贝类单孢子虫半套式PCR检测方法的建立及初步应用

根据GenBank中单孢子虫的基因保守序列,设计了3条特异性引物,通过对半套式PCR扩增条件的优化,本研究建立了检测贝类单孢子虫的半套式PCR方法。该方法对单孢子虫模板进行扩增,得到与预期相符的333 bp特异性条带,而对折光马尔太虫、派琴虫、副溶血弧菌、溶藻弧菌和河弧菌等病原体的扩增,结果均为阴性。敏感性试验结果表明,该技术最低能检测到0.011 fg单孢子虫质粒DNA。用该半套式PCR对青岛沿海的贝类样品进行检测,结果从牡蛎和菲律宾蛤仔中分别检出单孢子虫6和8份,提示青岛沿海的养殖贝类中存在单孢子虫感染。结果表明,本研究建立的半套式PCR方法可用于贝类单孢子虫的临床快速检测。

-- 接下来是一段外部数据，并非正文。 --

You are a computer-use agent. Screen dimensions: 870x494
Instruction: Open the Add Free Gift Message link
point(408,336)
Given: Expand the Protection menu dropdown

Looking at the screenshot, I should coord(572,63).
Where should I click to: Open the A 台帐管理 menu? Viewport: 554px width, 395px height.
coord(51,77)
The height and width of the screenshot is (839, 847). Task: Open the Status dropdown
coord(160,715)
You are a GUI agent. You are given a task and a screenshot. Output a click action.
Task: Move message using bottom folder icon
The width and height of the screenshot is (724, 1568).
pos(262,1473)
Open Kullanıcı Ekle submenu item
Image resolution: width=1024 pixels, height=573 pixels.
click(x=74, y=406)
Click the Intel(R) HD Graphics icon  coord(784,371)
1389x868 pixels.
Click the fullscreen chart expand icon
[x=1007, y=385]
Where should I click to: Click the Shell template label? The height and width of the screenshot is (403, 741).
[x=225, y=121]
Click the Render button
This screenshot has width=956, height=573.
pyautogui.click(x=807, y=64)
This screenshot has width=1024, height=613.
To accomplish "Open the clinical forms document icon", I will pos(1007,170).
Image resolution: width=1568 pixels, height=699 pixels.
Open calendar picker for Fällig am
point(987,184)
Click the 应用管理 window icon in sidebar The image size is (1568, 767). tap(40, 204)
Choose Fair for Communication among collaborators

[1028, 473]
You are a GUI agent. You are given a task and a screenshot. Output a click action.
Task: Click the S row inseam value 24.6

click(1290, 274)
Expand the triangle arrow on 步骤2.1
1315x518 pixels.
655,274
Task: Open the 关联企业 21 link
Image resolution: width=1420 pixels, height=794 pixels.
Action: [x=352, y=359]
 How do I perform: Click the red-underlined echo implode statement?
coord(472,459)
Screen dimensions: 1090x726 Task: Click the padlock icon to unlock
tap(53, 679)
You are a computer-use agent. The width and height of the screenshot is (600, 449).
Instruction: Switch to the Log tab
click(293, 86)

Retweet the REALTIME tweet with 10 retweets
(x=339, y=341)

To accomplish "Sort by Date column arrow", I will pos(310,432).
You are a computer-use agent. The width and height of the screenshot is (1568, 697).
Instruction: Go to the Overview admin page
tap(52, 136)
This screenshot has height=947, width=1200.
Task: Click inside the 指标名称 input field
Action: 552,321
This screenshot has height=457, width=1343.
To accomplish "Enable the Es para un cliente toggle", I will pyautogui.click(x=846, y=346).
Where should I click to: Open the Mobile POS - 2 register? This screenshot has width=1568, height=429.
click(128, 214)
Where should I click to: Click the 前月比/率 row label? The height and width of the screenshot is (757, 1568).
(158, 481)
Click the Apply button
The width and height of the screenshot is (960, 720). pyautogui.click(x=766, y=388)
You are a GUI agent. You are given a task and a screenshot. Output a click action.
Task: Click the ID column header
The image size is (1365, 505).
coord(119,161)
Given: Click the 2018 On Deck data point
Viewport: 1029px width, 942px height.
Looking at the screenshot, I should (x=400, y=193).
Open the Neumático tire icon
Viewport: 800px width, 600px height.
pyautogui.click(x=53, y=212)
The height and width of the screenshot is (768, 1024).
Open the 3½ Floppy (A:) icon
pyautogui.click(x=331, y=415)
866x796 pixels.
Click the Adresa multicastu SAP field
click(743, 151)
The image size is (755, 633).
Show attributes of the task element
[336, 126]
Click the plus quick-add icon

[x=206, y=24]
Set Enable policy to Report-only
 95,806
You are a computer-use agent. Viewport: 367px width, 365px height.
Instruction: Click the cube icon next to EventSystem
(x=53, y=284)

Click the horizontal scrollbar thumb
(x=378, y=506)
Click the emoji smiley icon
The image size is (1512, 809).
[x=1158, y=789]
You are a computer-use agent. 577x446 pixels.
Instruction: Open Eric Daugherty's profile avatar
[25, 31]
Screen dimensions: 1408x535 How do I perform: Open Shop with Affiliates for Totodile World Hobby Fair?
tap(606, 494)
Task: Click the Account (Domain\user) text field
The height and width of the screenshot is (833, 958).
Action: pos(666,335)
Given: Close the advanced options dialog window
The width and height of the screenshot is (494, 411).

Establishmeat and Preliminary Application of A Semi-nested Polymerase Chain Reaction Assay for Detection of Haplosporidium in Shellfish

According to the gene sequences in GenBank of Haplosporidium sp, three specific primers were designed for amplifying the specific fragments of Haplosporidium sp. The reaction parameters were optimized to develop the semi-nested PCR method for detection of Haplosporidium sp. The 333 bp specific DNA fragment of Haplosporidium sp was amplified, but not from other pathogenics such as Marteilia refringens,Perkinsus sp, Vibrio parahaemolyticu, Vibrio alginolyticu and Vibrio fluvialis by this semi-nested PCR. The sensitivity results showed that as little as 0.01 fg DNA plasmid of Haplosporidium sp was detected by this semi-nested PCR. Shellfish samples of Shandong coastal were detected by this semi-nested PCR. As the result, 6 Oyster and 8 Manila clam were Haplosporidium sp positive. It suggested that Haplosporidium sp existed in the cultivated shellfish in Shandong and this semi-nested PCR could be used as a sensitive tool to detect Haplosporidium sp in clinical samples.